(Dataset entries)
○ ○ ○
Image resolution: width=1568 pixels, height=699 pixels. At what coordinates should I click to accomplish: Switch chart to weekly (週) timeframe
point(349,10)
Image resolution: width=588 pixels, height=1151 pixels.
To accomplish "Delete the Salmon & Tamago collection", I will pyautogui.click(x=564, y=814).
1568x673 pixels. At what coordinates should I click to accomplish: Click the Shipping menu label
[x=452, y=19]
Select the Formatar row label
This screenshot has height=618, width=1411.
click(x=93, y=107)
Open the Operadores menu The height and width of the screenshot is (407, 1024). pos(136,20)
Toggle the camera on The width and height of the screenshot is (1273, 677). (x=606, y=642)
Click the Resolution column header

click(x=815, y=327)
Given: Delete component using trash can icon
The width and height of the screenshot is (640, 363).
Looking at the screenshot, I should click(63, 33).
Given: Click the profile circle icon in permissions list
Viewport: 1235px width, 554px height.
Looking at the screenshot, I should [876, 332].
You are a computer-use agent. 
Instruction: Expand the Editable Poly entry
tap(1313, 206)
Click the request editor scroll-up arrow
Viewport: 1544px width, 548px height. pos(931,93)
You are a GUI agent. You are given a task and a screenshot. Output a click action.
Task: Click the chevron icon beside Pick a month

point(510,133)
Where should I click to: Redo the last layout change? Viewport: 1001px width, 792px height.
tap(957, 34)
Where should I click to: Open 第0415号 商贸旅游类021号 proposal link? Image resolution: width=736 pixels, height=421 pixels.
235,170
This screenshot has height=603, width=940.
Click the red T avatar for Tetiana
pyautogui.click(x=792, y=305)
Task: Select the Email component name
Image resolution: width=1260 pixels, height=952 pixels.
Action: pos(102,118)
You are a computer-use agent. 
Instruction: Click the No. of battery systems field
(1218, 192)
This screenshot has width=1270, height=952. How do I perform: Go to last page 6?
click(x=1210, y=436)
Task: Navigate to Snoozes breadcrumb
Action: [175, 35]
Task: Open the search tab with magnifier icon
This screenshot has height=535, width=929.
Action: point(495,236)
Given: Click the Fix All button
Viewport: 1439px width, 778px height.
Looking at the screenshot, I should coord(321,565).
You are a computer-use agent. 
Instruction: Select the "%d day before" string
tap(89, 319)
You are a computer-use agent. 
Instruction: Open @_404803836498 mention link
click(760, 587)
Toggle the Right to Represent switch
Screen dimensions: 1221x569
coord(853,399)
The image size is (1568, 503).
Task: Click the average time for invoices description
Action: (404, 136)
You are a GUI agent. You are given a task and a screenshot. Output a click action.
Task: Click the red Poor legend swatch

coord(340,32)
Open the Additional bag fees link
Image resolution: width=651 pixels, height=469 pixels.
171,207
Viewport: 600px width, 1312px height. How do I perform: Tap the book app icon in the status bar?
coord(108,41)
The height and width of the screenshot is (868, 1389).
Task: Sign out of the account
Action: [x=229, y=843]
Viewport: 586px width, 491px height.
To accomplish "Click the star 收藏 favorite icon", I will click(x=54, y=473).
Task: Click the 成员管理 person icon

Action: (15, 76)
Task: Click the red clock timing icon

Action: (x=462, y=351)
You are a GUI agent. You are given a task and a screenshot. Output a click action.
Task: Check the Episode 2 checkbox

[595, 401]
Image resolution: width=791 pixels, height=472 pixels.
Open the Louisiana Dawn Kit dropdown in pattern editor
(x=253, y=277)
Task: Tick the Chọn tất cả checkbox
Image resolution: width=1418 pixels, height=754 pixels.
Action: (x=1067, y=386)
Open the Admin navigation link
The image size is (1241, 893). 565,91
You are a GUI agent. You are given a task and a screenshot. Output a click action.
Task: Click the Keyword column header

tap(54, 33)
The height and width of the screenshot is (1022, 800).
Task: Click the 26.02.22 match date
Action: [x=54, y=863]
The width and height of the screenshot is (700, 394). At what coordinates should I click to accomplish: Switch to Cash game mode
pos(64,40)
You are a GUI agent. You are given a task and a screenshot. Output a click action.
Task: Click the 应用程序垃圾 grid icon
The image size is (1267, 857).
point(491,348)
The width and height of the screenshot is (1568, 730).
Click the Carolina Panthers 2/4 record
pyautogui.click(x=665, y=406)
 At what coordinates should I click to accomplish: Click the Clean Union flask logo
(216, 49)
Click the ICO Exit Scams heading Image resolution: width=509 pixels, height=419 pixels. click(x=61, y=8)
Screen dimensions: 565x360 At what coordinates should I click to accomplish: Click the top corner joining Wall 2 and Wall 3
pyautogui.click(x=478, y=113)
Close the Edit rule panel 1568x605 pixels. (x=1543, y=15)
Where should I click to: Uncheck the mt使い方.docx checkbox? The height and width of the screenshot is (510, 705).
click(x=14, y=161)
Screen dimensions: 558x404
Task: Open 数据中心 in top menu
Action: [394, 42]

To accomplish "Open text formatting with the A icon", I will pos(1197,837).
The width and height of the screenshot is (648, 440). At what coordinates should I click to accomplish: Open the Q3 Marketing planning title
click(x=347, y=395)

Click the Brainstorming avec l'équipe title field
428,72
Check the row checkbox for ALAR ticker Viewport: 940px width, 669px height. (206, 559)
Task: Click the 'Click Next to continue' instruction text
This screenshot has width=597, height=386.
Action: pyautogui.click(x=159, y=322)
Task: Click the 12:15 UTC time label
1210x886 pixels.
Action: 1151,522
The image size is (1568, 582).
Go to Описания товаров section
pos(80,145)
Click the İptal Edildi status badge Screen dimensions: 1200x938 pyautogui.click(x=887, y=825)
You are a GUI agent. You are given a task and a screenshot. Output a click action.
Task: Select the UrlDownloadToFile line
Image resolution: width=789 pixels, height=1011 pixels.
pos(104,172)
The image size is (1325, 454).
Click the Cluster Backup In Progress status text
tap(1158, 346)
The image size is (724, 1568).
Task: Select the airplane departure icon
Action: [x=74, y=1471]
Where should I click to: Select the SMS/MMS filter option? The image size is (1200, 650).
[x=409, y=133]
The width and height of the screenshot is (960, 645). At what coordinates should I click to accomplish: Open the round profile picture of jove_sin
○ ○ ○
## WHAT THE TASK REQUIRES
A single figure is required: the number of lines in the data where the word "component" occurs.

## RESULT
2